平成・令和になって急に人類が変わったわけではありません。
言語化によって救われること
私は境界知能です。
「境界知能」という言葉を知る前は、自分がなぜ人と違うのか、なぜ努力しているのにうまくいかないのかが説明できませんでした。
自分の状態に名前がついたことで、自分のことを理解でき、他人にも説明でき、対策を考えられるようになりました。
言葉があるということは、こういうことです。
自分を理解できる。
他人に説明できる。
対策・工夫・配慮を考えられる。
言語化によって「恩恵を受けた側」として、この変化は本当に大きかったと感じています。
言語化は「線引き」も生む
一方で、言葉ができることには副作用もあります。
昔は「変わってる人」「ちょっと不器用な人」「我慢が足りない人」と、雑にひとまとめにされていたものが、今は細かく問われるようになりました。
どこまでが特性? どこからが努力? どこまでが配慮? 誰がどこまで我慢する?
多様性の時代が進む一方で、マジョリティ側だった人たちが「配慮する側」「説明される側」「気をつける側」になりました。
役割が変わったのです。
私が感じている「健常者も大変そう」という感覚は、ここから来ているのかもしれません。
「なんでも病名つけるな」という反発の正体
「なんでも病名つけりゃいいってもんじゃない」
これは単なる否定ではなく、もっと複雑な感情があると思っています。
これまで暗黙で回っていた社会が、
説明責任を求められるようになった。
「空気読め」「察しろ」が通用しなくなった。
自分も言語化を迫られる側になった。
この戸惑いが、言葉にならない「生きづらさ」や「面倒くさい」につながっているのではないでしょうか。

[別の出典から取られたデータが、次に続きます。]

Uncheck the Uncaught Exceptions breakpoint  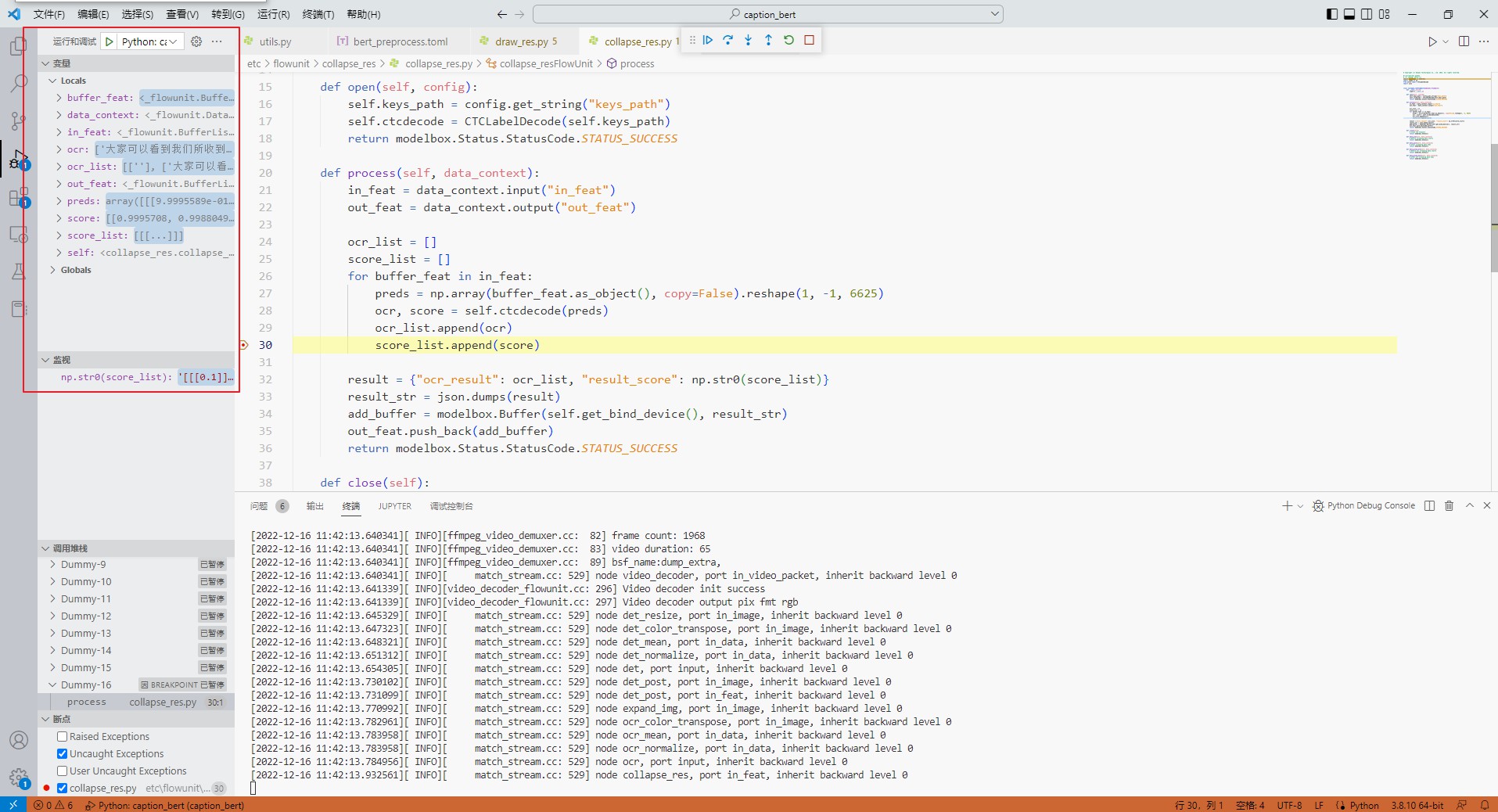pyautogui.click(x=63, y=753)
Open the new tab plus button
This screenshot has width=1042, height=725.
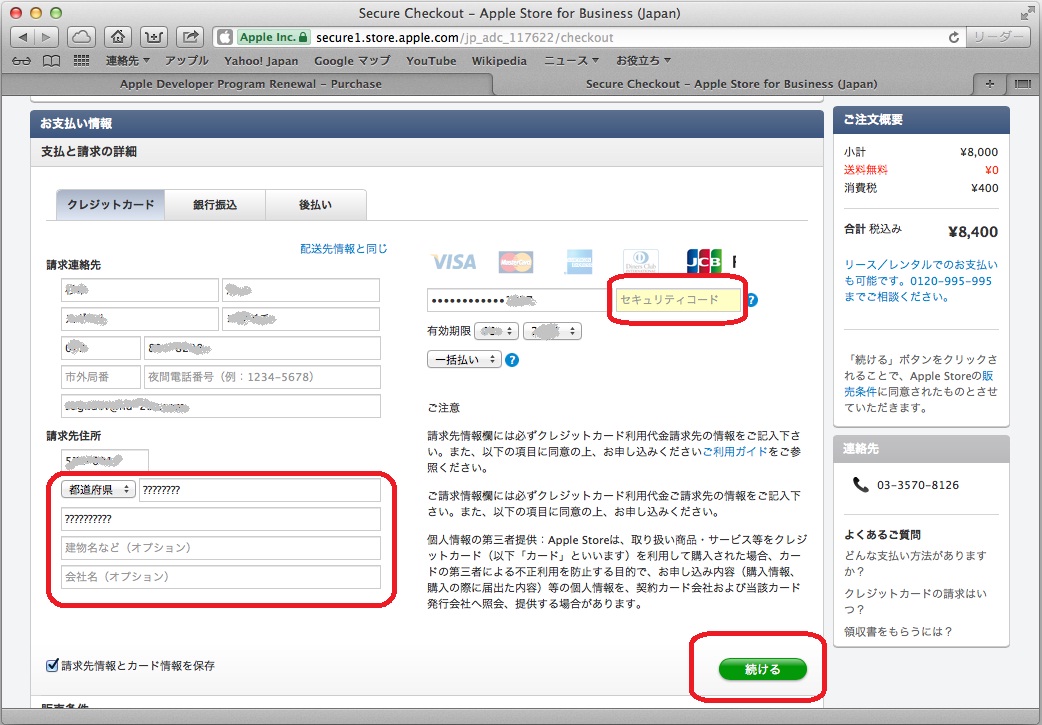point(990,84)
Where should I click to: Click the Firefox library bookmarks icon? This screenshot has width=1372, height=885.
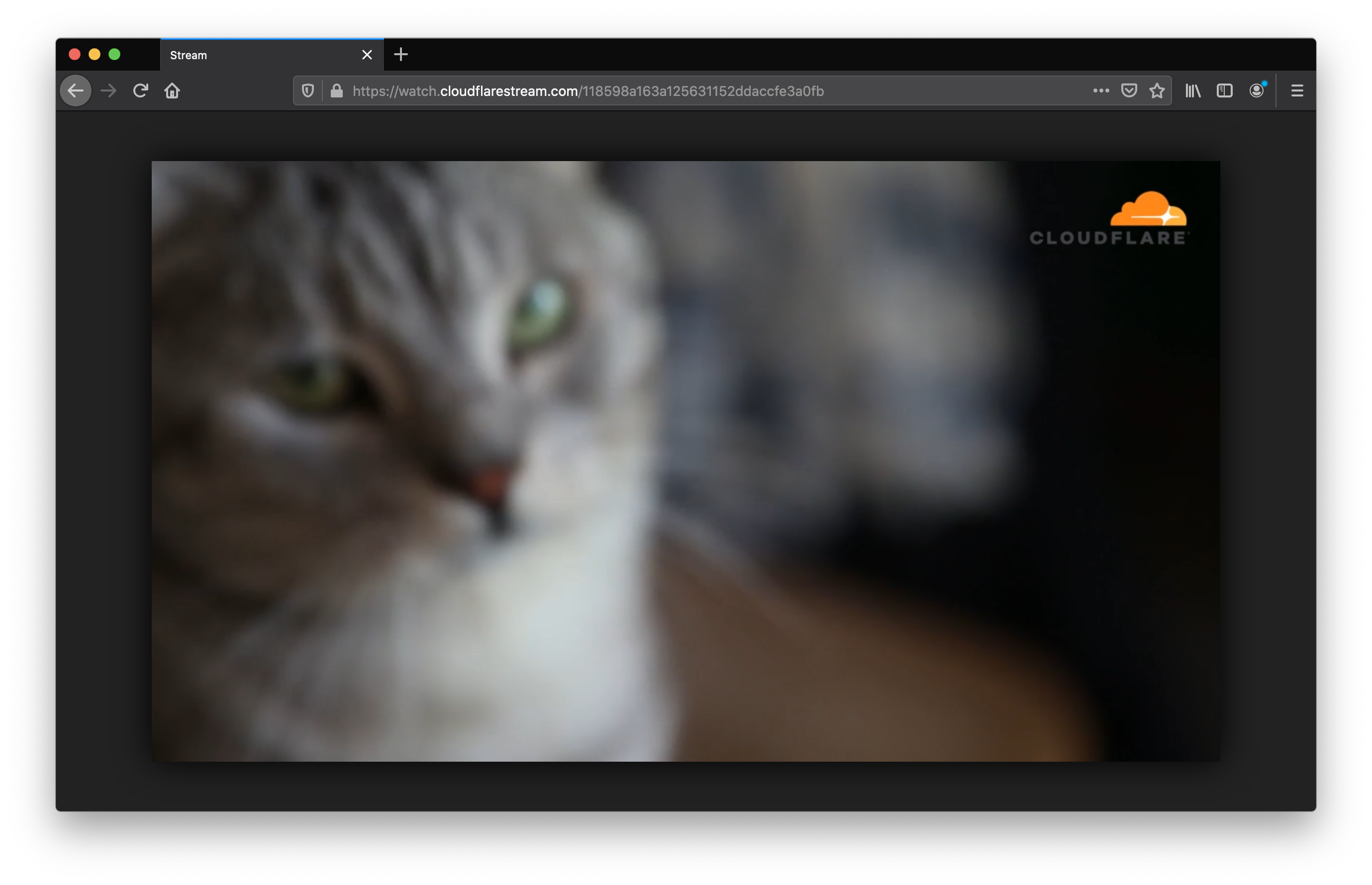click(1193, 90)
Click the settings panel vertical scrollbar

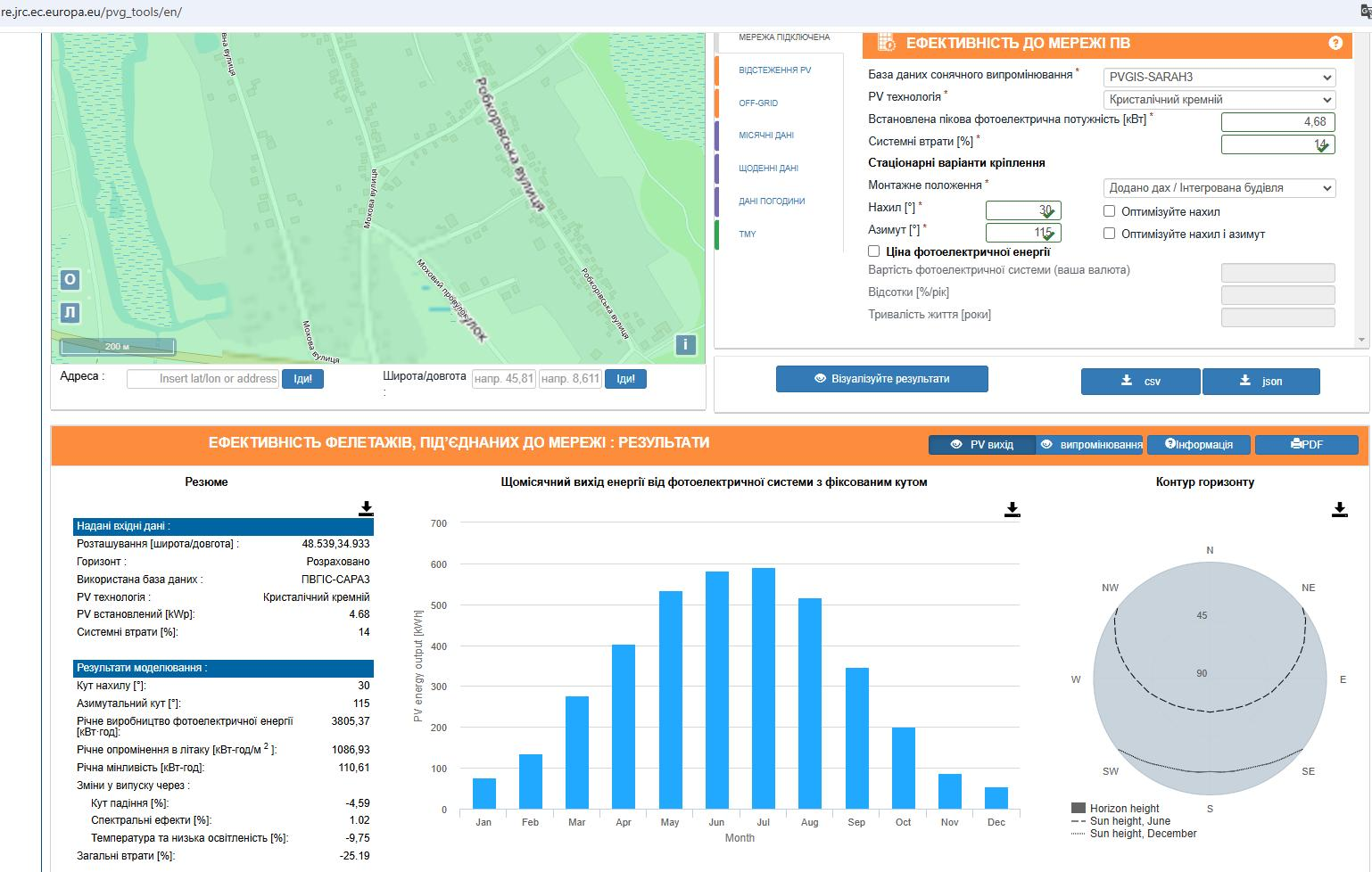tap(1361, 187)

つまりこれは、弱者 vs 強者の話ではなく、全員が「言葉の前に立たされる時代」になったということだと思います。
言葉があるから「選べる」ようになった
言語化できるようになった分、必要になるのは——自分を説明する力、自分の状態を選び取る力、そして「言葉にしない自由」でもあります。
全部を言葉にしなくてもいい。
開示するかどうかも選べる。
でも、その選択肢があること自体が、言語化があってこそです。
言葉がなければ、そもそも選択肢はありません。
まとめ
この変化を「良い・悪い」で片づけることは難しい。
私のように救われた人がいる一方で、新たな重荷を背負った人もいる。
それが今の「多様性の時代」の正直な姿だと思います。
ただ、どちらの立場にいても、「言葉があることで見えるようになったもの」を大切にしながら、互いのしんどさを認め合える社会になっていけたらと思っています。